+++ Source material +++

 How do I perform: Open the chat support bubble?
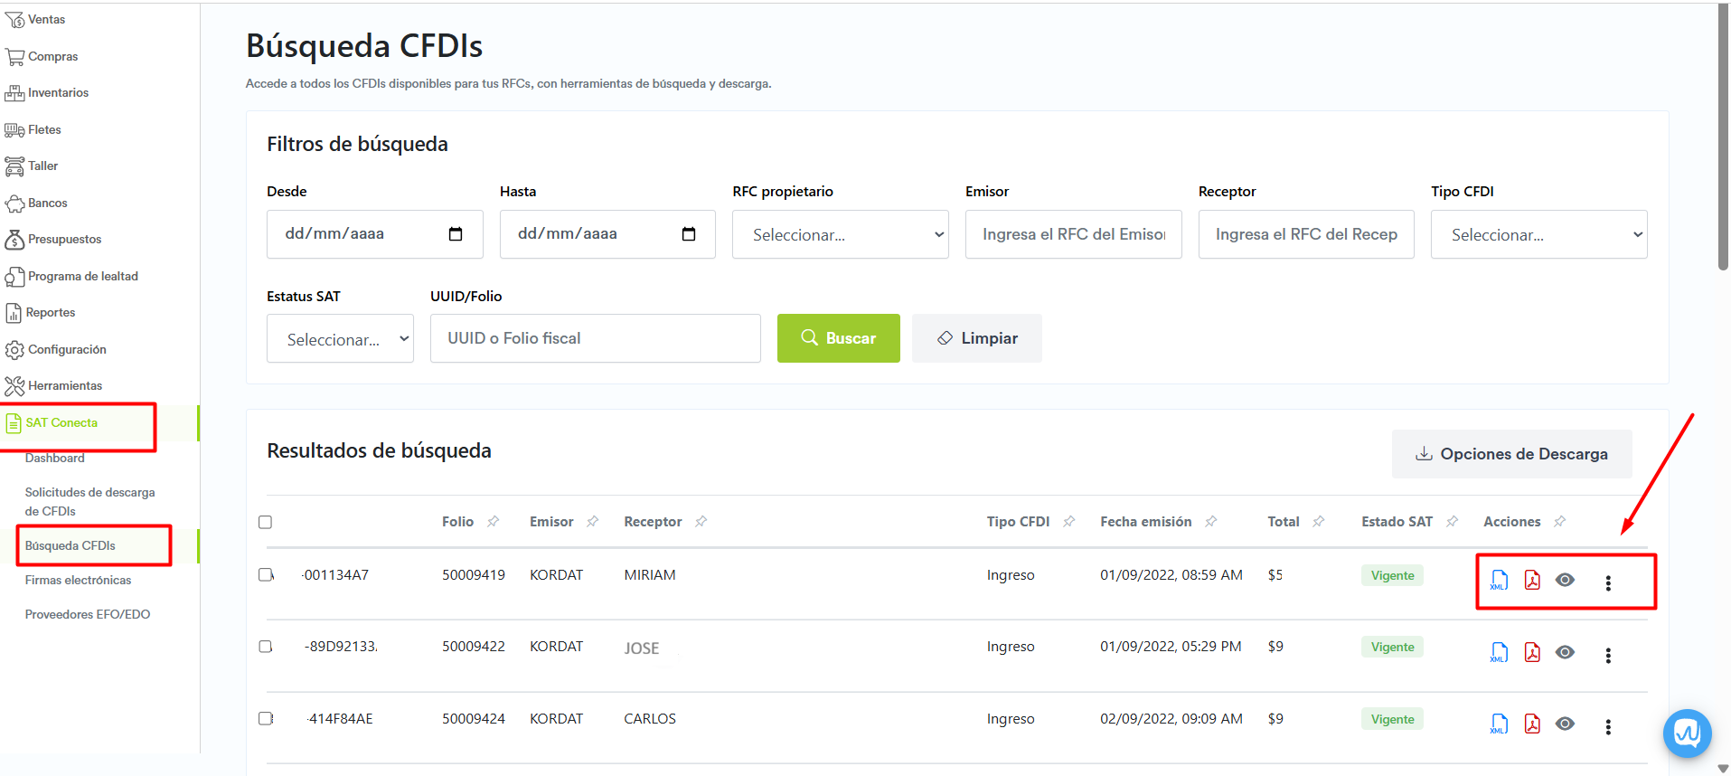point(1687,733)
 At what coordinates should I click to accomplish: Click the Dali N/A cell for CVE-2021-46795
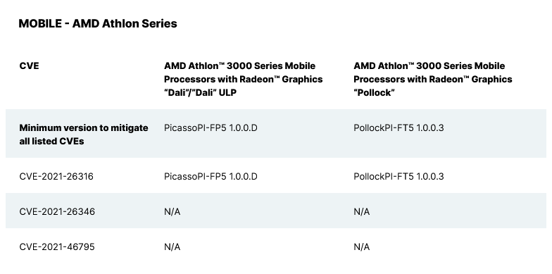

+++
+++ Source material +++

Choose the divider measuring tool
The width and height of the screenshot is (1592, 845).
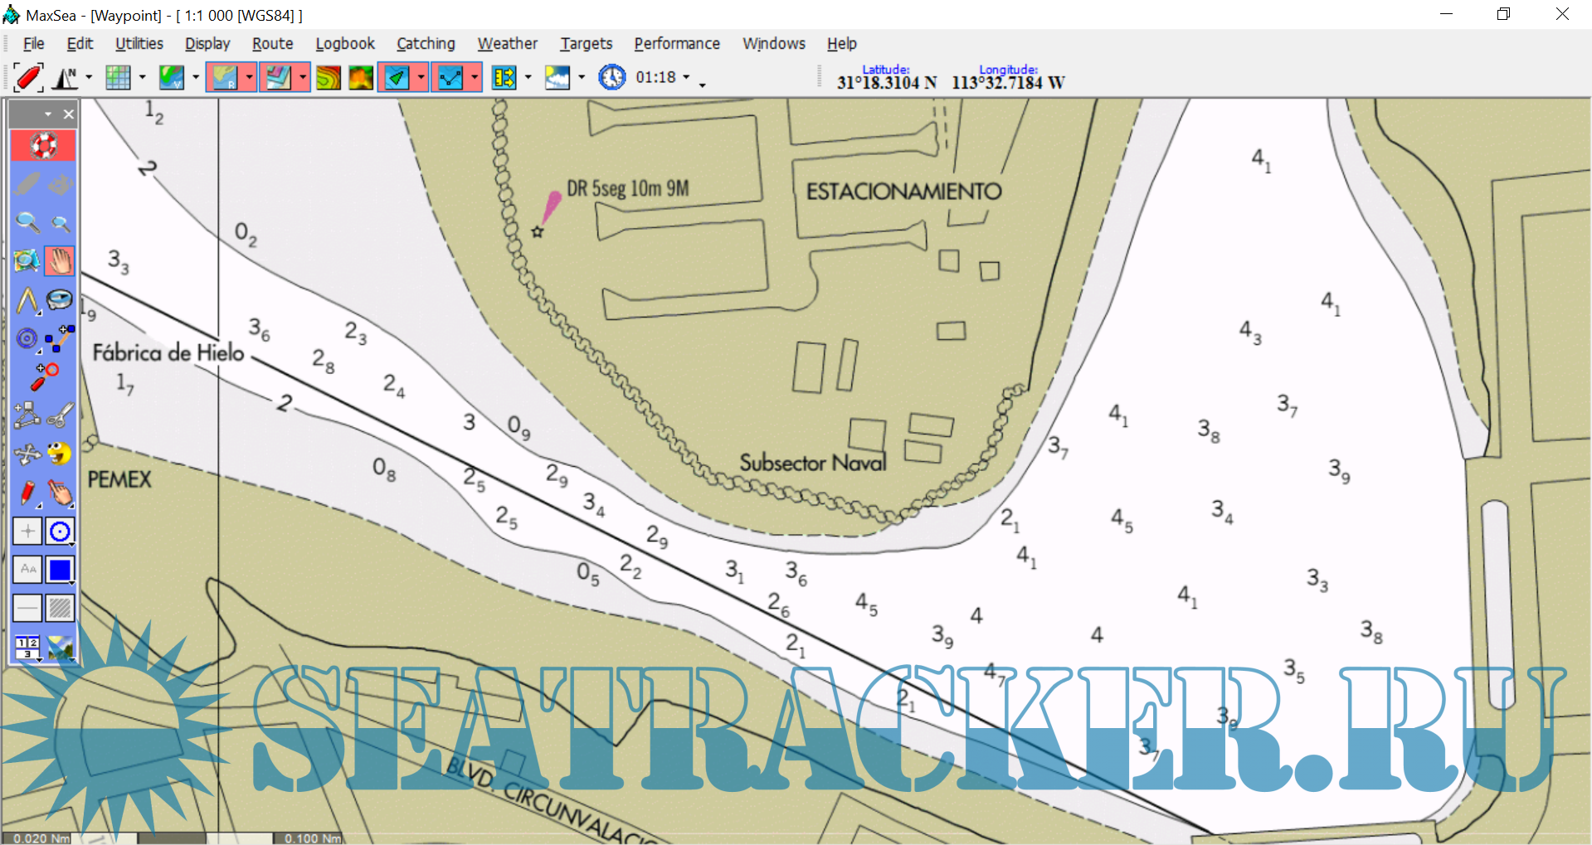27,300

+++

What the task asks:
Start at the line containing "How do I perform: Open" above and stop at the line containing "At what coordinates". Output those lines exactly, both included, but none of the pictures.

Solution to this problem:
 How do I perform: Open the chat support bubble?
point(1687,733)
 At what coordinates should I click to accomplish: Click the Dali N/A cell for CVE-2021-46795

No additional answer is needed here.